(Stored data)
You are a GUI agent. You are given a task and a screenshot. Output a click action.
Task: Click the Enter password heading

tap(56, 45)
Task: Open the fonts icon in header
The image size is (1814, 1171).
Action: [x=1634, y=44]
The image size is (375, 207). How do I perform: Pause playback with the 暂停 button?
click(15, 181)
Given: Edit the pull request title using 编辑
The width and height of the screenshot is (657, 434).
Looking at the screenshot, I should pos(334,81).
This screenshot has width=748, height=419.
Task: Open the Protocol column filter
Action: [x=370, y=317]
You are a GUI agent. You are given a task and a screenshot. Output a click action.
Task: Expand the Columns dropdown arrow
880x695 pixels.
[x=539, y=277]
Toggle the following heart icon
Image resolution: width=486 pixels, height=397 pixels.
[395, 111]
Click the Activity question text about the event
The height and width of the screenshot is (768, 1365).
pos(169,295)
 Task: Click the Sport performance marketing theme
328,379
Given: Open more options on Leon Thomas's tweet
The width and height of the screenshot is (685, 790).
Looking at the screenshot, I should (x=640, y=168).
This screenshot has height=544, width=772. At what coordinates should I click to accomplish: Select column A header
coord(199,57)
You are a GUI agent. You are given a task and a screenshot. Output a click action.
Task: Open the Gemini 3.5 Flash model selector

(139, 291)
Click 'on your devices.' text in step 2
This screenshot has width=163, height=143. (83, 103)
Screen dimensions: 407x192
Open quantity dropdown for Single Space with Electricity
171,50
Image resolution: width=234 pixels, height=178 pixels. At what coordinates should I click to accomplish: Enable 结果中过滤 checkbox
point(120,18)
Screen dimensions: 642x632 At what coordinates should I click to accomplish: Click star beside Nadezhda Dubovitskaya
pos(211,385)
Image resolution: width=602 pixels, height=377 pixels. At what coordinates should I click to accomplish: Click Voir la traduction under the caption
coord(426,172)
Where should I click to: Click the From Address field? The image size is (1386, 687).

» WORK TO COMPLETE:
All of the data above must be repeated exactly.

» REPLY:
You are a GUI agent. You are given a task and a screenshot. Output a click action.
Task: Click the Enter password heading

tap(56, 45)
Task: Open the fonts icon in header
The image size is (1814, 1171).
Action: [x=1634, y=44]
The image size is (375, 207). How do I perform: Pause playback with the 暂停 button?
click(15, 181)
Given: Edit the pull request title using 编辑
The width and height of the screenshot is (657, 434).
Looking at the screenshot, I should pos(334,81).
This screenshot has width=748, height=419.
Task: Open the Protocol column filter
Action: [x=370, y=317]
You are a GUI agent. You are given a task and a screenshot. Output a click action.
Task: Expand the Columns dropdown arrow
880x695 pixels.
[x=539, y=277]
Toggle the following heart icon
Image resolution: width=486 pixels, height=397 pixels.
[395, 111]
Click the Activity question text about the event
The height and width of the screenshot is (768, 1365).
pos(169,295)
 Task: Click the Sport performance marketing theme
328,379
Given: Open more options on Leon Thomas's tweet
The width and height of the screenshot is (685, 790).
Looking at the screenshot, I should (x=640, y=168).
This screenshot has height=544, width=772. At what coordinates should I click to accomplish: Select column A header
coord(199,57)
You are a GUI agent. You are given a task and a screenshot. Output a click action.
Task: Open the Gemini 3.5 Flash model selector

(139, 291)
Click 'on your devices.' text in step 2
This screenshot has width=163, height=143. (83, 103)
Screen dimensions: 407x192
Open quantity dropdown for Single Space with Electricity
171,50
Image resolution: width=234 pixels, height=178 pixels. At what coordinates should I click to accomplish: Enable 结果中过滤 checkbox
point(120,18)
Screen dimensions: 642x632 At what coordinates should I click to accomplish: Click star beside Nadezhda Dubovitskaya
pos(211,385)
Image resolution: width=602 pixels, height=377 pixels. At what coordinates should I click to accomplish: Click Voir la traduction under the caption
coord(426,172)
Where should I click to: Click the From Address field? The image size is (1386, 687).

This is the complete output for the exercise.